К Толстым на завтрак мы пошли вместе с Кусиковым, прихватившим с собою гитару. Там должен был быть и Горький. Пансион «Фишер». Большая комната с балконом на Курфюрстендам, длинный, поставленный по диагонали стол. Мы расселись. Я оказался соседом с Горьким. Взгляд у него был цепкий, внимательный и немного осуждающий. От этого взгляда мне сразу стало неуютно. Изадора, как обычно, не смогла отказать себе в удовольствии выпить и уже вскоре была навеселе.
– Za russki revoluts! Ecoutez, ja budet tantsovat seulement dlja russki revoluts! C’est beau russki revoluts! – подняла она тост. Горький нахмурился. От меня не укрылось, что он что-то недовольно шепнул на ухо Толстой.

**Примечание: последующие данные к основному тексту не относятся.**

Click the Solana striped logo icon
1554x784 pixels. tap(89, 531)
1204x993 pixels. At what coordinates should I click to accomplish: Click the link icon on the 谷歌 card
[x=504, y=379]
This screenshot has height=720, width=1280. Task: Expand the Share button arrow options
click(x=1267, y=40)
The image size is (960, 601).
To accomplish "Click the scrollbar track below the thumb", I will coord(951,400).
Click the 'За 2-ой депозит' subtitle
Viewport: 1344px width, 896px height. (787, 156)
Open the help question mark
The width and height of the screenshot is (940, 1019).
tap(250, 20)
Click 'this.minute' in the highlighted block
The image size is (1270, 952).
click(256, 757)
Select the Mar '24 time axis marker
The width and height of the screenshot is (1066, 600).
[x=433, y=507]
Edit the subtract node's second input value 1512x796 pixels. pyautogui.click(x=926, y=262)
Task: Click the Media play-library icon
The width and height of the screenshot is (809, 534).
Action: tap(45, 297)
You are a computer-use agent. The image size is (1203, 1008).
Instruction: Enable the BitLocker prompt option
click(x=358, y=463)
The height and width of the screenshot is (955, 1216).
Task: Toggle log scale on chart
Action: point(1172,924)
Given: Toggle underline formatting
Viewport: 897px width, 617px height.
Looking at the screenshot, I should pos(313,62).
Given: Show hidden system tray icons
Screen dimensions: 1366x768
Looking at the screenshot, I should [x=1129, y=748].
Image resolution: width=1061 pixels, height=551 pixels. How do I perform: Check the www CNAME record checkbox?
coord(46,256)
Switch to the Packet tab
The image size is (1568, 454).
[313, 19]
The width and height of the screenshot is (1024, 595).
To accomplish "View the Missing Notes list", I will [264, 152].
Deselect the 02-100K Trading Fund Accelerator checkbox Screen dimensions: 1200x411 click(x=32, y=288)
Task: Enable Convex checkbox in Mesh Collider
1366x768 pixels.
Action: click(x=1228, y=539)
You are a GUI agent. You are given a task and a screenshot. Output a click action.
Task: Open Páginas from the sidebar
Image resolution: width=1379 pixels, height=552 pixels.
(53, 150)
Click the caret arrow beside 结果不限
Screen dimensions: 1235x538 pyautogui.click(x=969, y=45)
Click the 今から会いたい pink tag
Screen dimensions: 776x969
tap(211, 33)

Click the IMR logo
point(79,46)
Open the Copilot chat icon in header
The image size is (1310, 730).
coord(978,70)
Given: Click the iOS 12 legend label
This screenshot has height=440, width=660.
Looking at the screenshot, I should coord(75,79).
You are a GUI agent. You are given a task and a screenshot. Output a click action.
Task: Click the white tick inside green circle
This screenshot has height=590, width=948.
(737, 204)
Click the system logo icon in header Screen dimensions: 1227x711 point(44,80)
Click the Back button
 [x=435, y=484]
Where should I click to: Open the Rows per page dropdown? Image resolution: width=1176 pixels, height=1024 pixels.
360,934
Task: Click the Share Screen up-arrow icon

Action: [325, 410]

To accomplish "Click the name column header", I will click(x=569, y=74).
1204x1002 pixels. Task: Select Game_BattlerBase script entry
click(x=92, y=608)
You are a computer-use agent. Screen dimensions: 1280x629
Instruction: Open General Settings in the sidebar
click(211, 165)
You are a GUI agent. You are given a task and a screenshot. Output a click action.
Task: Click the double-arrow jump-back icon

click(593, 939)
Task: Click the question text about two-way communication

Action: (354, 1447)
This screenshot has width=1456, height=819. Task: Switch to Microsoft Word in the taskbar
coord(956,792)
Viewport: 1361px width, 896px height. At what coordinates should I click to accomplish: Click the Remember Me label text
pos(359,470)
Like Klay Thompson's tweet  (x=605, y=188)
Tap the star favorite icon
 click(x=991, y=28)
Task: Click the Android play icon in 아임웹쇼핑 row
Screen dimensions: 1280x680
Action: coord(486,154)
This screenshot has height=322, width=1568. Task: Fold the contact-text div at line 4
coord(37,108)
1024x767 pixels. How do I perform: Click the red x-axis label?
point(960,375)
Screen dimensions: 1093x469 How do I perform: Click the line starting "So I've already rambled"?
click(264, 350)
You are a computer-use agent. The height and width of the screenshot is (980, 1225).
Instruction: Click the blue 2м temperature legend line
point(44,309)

Раскрасневшаяся, с лоснящимся от выпитого лицом, Изадора возжелала танцевать. Оставив на груди и на животе по шарфу, она, высоко вскидывая колени и запрокинув голову, побежала по комнате. Кусиков подыгрывал ей «Интернационал». Ударяя руками в воображаемый бубен, она кружилась и извивалась, прижимая к себе букет измятых цветов. Мне ее танцы были неприятны, но в такие минуты ее невозможно было остановить. Если она хотела танцевать – она танцевала. Думаю, у всех присутствующих ее спонтанное выступление тоже не вызвало особого восторга. Вообще я раньше тоже считал, что она прекрасно танцует, но это у меня от непонимания. Я увидел в Берлине танец другой тамошней плясуньи, недавно вошедшей во славу, и понял, что почем. Дункан в танце себя не выражает. Все у нее держится на побочном: отказ от балеток – босоножка, мол; отказ от трико – любуйтесь естественной наготой. А самый танец у ней не свое выражает, он только иллюстрация к музыке. Ну, а та, новая – ее танец выражал свое, сокровенное: музыка же только привлечена на службу.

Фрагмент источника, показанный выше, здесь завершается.